__TEXTO FORNECIDO__.
Bolsonaro ameaça prestígio internacional do país, dizem diplomatas brasileiros

Todos os posts, Últimas notícias

O governo Jair Bolsonaro conseguiu sua primeira grande conquista internacional na semana passada (23/5) com a oficialização do apoio dos Estados Unidos à entrada do Brasil na Organização para a Cooperação e o Desenvolvimento Econômico (OCDE), seleto grupo que reúne as principais economias do mundo.

Mas diplomatas ouvidos pela BBC News Brasil que ocupam postos em diferentes países – de Europa, África e Oriente Médio- afirmam que o prestígio internacional do Brasil pode estar em declínio, a ponto de o país começar a deixar de ser convidado para algumas negociações diplomáticas, principalmente àquelas dedicadas a direitos de minorias.

Segundo eles, o que está em jogo é o chamado “soft power”, termo dado à influência de um país em decisões internacionais por meio de sua capacidade de persuasão, sem uso de coerção, poder econômico ou militar.

A imagem brasileira, afirmam, vem sendo gradativamente alterada a partir de mudanças internas e externas, com a ruptura da política Sul-Sul (voltada a países emergentes) que marcou as gestões petistas e um realinhamento ideológico agora centrado na aproximação com os EUA.

Segundo o professor Marco Vieira, diretor de pesquisa do Departamento de Ciência Política e Relações Internacionais da Universidade de Birmingham (Reino Unido), ao longo das últimas décadas o Brasil conseguiu propagar junto à comunidade internacional uma imagem de país preocupado com o meio ambiente, pacifista, não intervencionista, capaz de dialogar com atores diversos e defensor de órgãos multilaterais como a Organização das Nações Unidas (ONU).

Essas características permitiram, segundo ele, que o Brasil ocupasse posições de destaque em organismos internacionais e obtivesse vantagens econômicas em negociações comerciais com grandes potências, como Estados Unidos e Europa.

__DADOS FORNECIDOS__.
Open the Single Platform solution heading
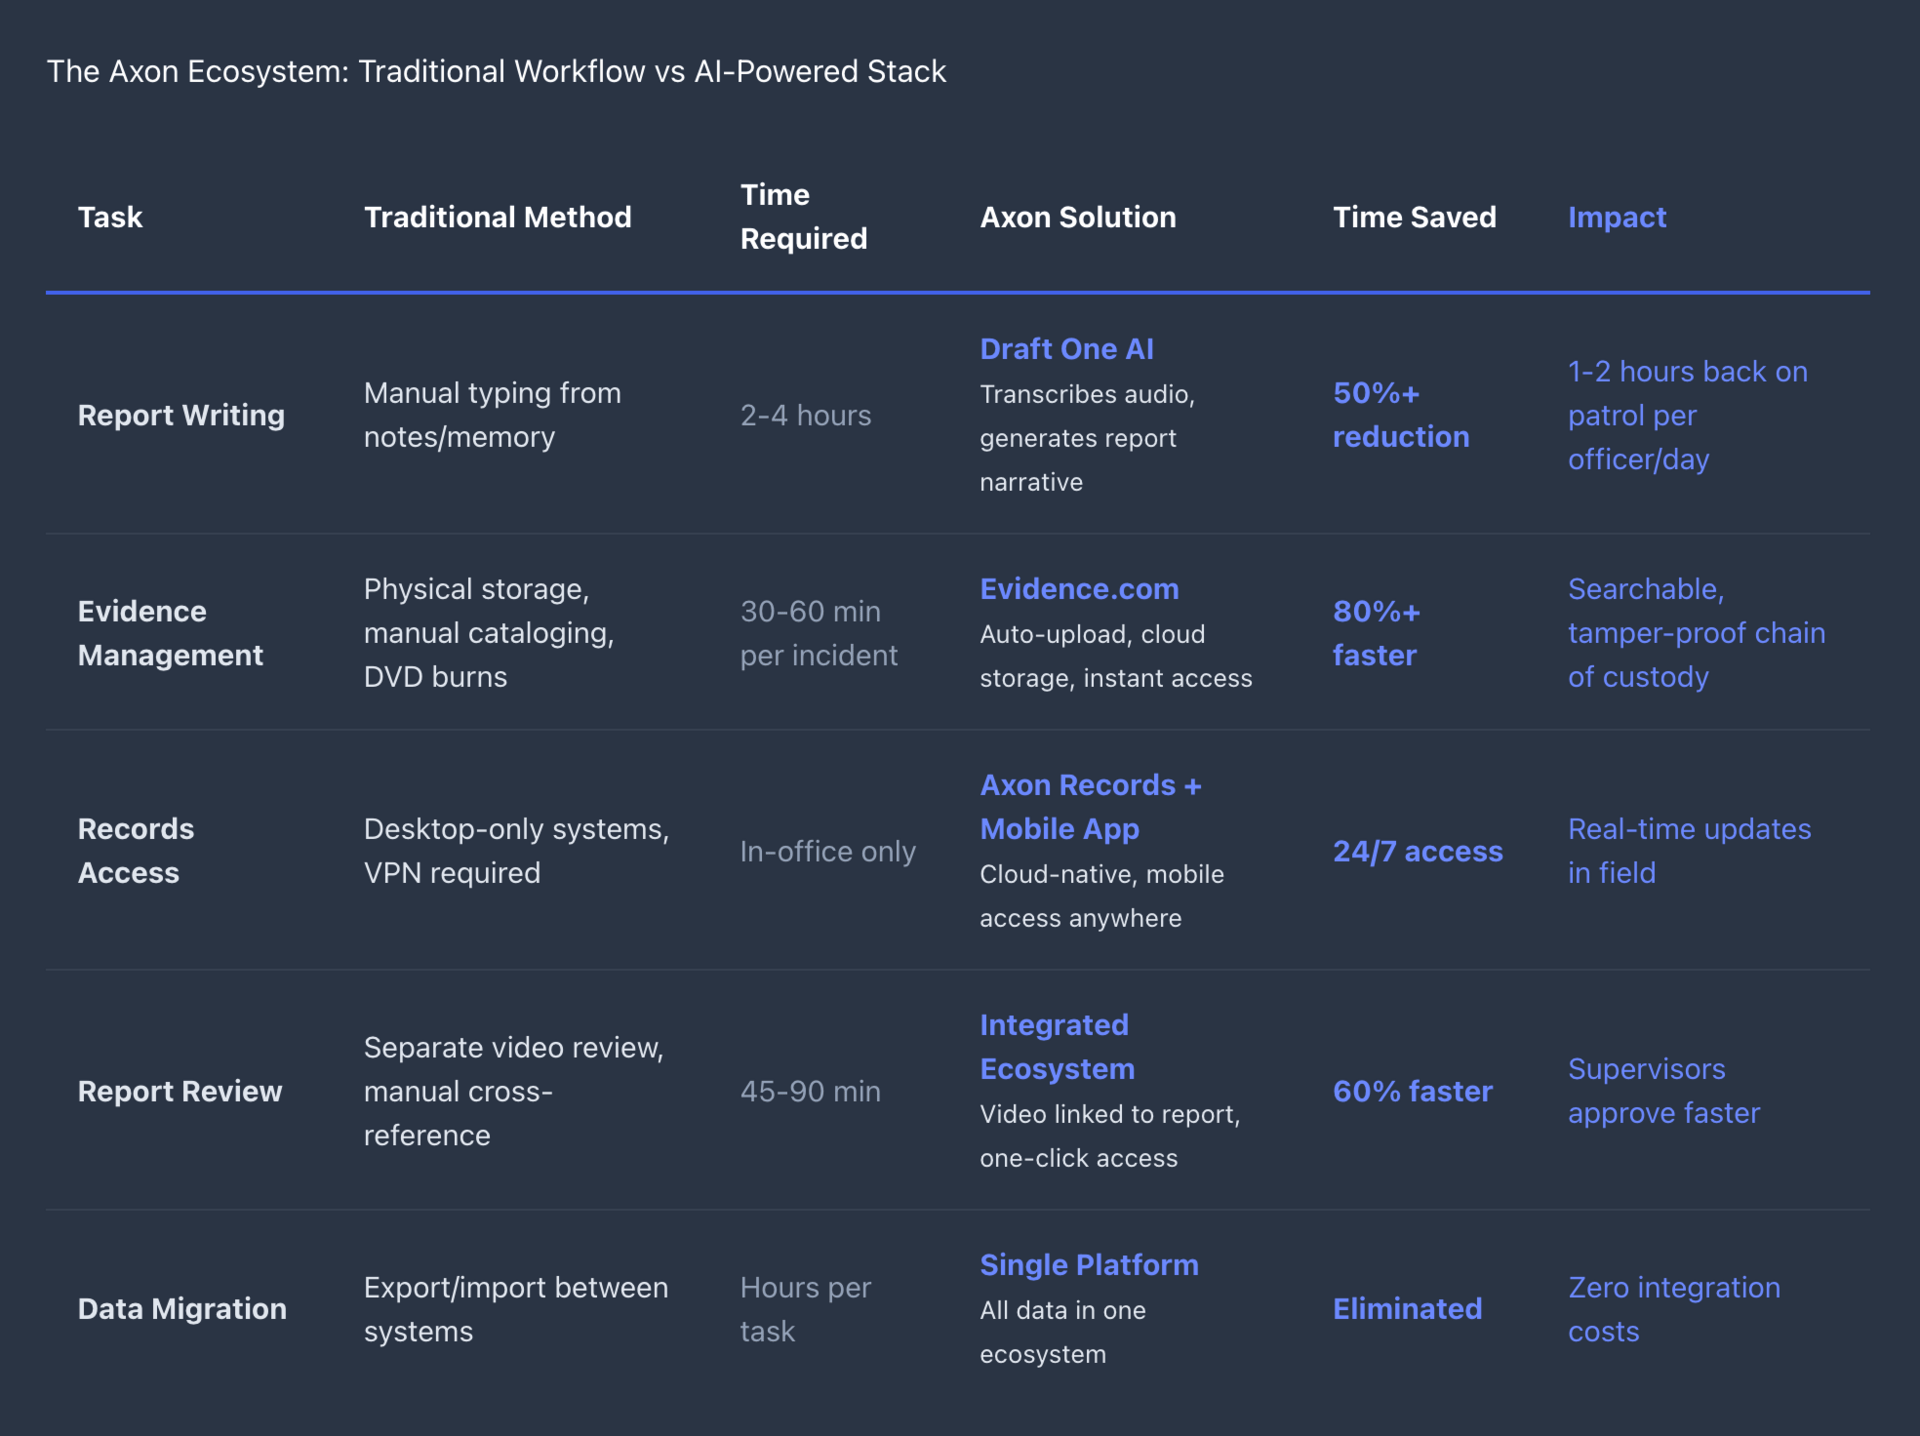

__TAREFA__. No texto sobre o prestígio internacional do Brasil, qual país oficializou o apoio à entrada do Brasil na OCDE? As linhas não têm nenhuma relação com o texto sobre o prestígio internacional do Brasil.

__SOLUÇÃO__. Os Estados Unidos.